In recent weeks the Anglo-Dutch oil giant has been sounding out security companies, suppliers and logistics companies in Iraq about how to support an expatriate operation of as many as 200 people in Basra, where it has signed a preliminary deal worth up to $4 billion (£2.5 billion) to process and market natural gas.
Shell had been expected to operate in Iraq, at least initially, with a skeleton staff of foreigners supplementing local employees. However, its plan to consider a much larger force of expatriates, including both its own employees and foreign contractors, represents the first time that a big Western company has considered such a large commitment of resources to Iraq since the 2003 war.
A Shell spokesman said that it would not send personnel to Iraq until it was safe to do so and there were no immediate plans because the contract had not yet been finalised. The company said: “Over time we will increase our presence in the country but for security reasons detailed plans will remain confidential.”
However, experts said that the security environment in Basra was sufficiently stable to support such a move. Andreas Carleton-Smith, director of Control Risks Group, which advises oil companies on the security threats in Iraq, said: “People are very experienced now with dealing with the level of threat in that area. While not easy, people can gear up and deal with it . . . I think security is one of the least difficult of the issues they will have to deal with.” He said that regulatory problems and potential contractual disputes with the Iraqi Government or suppliers could present more serious obstacles than just security.
Michael Corke, an energy consultant with Purvin & Gertz, said in Dubai: “This kind of project is very much the kind of thing they would have to do with a hands-on approach – with their own people on the ground.”
Shell, which is struggling to rebuild its comparatively thin reserves portfolio, has been among the keenest of the international oil companies to enter Iraq, which has the world’s third-largest reserves after Saudi Arabia and Iran as well as vast, mostly untapped, reserves of natural gas.
It signed a landmark deal with Baghdad in September to extract the 700 million cu ft of gas a day that is flared during oil production from 19,000 sq km of land in the Basra region – enough to meet all of Iraq’s power generation needs. Initially, most of the gas is likely to be used for domestic electricity production, although it could later be used for exports to other Gulf states. Shell has said that, ultimately, a liquefied natural gas plant could be built in Basra that would allow for exports of gas farther afield, including Britain.

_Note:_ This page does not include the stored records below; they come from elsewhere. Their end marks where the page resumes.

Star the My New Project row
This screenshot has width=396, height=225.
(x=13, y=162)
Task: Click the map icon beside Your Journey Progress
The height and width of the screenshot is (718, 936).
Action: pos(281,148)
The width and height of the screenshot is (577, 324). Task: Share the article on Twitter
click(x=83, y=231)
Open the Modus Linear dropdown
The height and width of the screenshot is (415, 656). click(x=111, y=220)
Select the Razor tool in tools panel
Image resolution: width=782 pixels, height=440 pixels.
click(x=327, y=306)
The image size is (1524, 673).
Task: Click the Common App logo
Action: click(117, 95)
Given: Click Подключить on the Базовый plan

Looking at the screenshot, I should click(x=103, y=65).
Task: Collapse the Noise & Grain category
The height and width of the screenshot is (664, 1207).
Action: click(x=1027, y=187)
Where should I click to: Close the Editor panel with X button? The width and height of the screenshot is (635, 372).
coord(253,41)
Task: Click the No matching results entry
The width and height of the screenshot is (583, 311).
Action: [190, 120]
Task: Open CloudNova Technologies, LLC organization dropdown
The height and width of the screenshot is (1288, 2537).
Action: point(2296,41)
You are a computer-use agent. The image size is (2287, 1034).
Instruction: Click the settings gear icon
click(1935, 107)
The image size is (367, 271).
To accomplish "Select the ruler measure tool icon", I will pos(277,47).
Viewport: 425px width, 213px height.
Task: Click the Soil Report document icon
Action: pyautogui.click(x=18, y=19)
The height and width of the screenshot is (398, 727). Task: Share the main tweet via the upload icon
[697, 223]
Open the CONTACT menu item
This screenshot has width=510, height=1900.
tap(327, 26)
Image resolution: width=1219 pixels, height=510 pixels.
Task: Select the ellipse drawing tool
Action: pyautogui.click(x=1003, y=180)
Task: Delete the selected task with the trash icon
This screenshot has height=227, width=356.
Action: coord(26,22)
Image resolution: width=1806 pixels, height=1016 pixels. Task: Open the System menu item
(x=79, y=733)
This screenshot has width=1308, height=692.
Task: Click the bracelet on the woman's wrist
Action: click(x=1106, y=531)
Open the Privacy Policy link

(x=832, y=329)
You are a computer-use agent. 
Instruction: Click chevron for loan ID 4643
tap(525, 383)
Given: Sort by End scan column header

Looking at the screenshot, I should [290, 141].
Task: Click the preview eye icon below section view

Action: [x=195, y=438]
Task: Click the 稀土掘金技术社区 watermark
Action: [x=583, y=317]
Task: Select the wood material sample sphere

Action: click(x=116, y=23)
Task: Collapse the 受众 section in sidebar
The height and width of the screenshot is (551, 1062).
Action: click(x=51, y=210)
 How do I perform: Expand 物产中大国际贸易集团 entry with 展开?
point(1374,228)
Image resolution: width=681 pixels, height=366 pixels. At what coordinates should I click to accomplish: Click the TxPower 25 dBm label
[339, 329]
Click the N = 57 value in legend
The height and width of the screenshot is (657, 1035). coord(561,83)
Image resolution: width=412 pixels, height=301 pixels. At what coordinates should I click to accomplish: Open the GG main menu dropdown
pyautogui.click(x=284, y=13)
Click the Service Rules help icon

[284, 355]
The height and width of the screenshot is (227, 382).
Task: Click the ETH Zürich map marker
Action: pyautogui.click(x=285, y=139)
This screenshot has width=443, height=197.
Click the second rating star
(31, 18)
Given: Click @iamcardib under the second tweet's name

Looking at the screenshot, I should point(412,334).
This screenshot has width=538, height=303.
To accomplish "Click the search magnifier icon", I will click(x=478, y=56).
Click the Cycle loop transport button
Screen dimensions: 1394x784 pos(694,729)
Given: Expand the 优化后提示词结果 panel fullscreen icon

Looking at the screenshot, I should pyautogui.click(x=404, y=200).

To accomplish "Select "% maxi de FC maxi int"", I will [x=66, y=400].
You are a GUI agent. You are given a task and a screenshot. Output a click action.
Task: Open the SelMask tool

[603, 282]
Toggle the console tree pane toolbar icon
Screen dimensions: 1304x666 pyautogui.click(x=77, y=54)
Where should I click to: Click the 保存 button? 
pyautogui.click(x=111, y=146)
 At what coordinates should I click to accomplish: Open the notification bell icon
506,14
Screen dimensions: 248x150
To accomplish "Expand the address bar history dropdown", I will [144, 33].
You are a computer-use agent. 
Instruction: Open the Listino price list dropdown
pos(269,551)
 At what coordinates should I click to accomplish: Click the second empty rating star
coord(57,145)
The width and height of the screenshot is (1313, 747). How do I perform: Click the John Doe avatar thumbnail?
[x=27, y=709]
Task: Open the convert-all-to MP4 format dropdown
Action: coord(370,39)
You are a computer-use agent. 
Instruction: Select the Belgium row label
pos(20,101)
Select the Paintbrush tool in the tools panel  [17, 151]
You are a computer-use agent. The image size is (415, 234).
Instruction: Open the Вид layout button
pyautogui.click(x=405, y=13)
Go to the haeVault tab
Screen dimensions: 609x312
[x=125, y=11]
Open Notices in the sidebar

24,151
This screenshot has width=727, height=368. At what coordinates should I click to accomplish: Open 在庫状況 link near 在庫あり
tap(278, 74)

Shell has been using external contractors to conduct surveys required for the project. Assuming that the deal is finalised, Shell is looking at enlisting external expertise to operate and repair ageing production facilities and to install new equipment.
The Iraqi Cabinet approved the deal, which gives the state-owned South Gas Company 51 per cent and Shell 49 per cent of the venture.
Other Western oil giants, including Total, BP and ExxonMobil, are in talks with the Iraqi Government about other oil and gas projects, although continued delays over the passage of an oil law that would set out the legal framework for the industry have held up progress.